Further analysis of socioeconomic data revealed that a slightly higher percentage of women (74%) than men (67%) farmers own land, but this difference was not statistically significant (p = 0.366). Land ownership in the context of this study referred to an individual who made most of the decision about land allocation to common bean and cowpea, which we recognize that occurs within wider land allocation dynamics. Thus, the variables may not potentially affect men and women use of climate change adaptations strategies. This assertion is further supported statistically significantly high average farm size is owned/accessed by men farmers (4.5 acres) compared to women (4.4 acres). Thus, farmers with larger farms may have more resources and flexibility to implement certain strategies (Batungwanayo et al., 2023), thereby accounting for potential gender differences in climate change adaptation strategies.

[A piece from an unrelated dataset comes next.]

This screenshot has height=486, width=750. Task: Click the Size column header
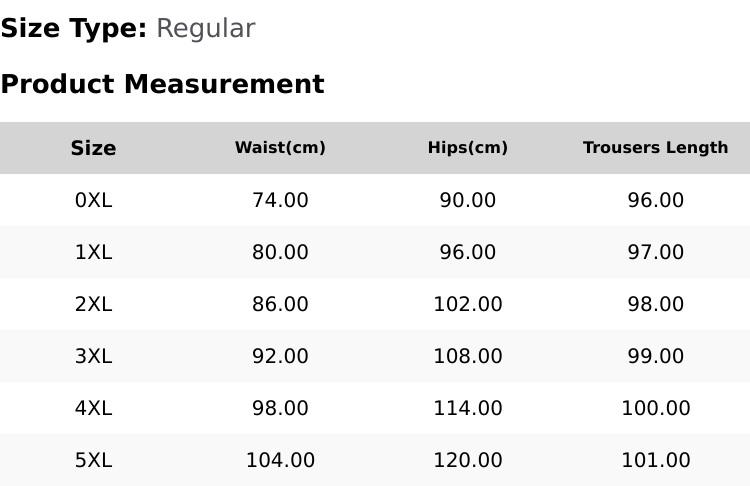click(93, 148)
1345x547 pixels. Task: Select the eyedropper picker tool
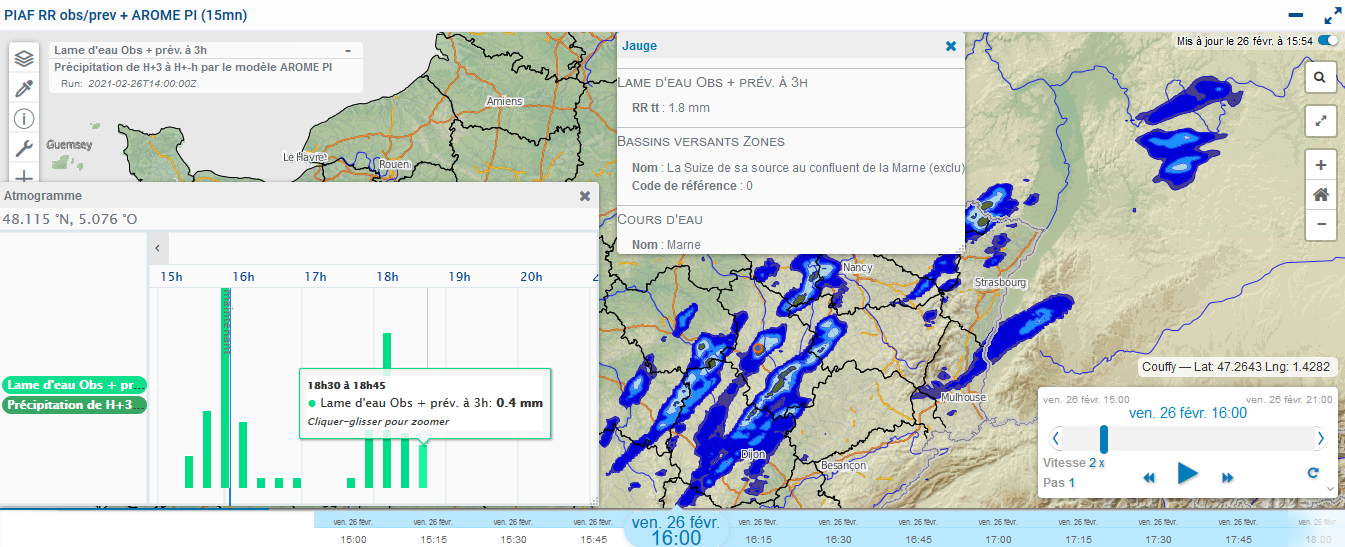coord(25,88)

3.1.2. Institutional factors

Several studies have shown that climate change adaptation strategies are embedded in the heterogeneous social and institutional conditions that have a ramification not only their use by how they are used. The social and institutional characteristics of farmers who participated in the study are presented in Table 2. The results indicate that 66% of the farmers had access to extension services, 18% attended training in bean and cowpea production, 14% had access to credit, and 49% belonged local social associations. More women (71%) than men (63%) had access to extension, while more men (20%) than women (15%) attended training in common bean and cowpea production. About 22% of men and 19% of women had access to credit. The data also showed that women (50%) and men (48%) were members of farmers associations. While there were some differences in the institutional characteristics of sampled women and men farmers, the disparities were not statistically significant, which implies that, regardless of gender, farmers had similar opportunities and constraints in access to social and institutional support necessary for adaptation to climate change.

TABLE 2

Table 2. Institutional characteristics of bean and cowpea farmers by gender.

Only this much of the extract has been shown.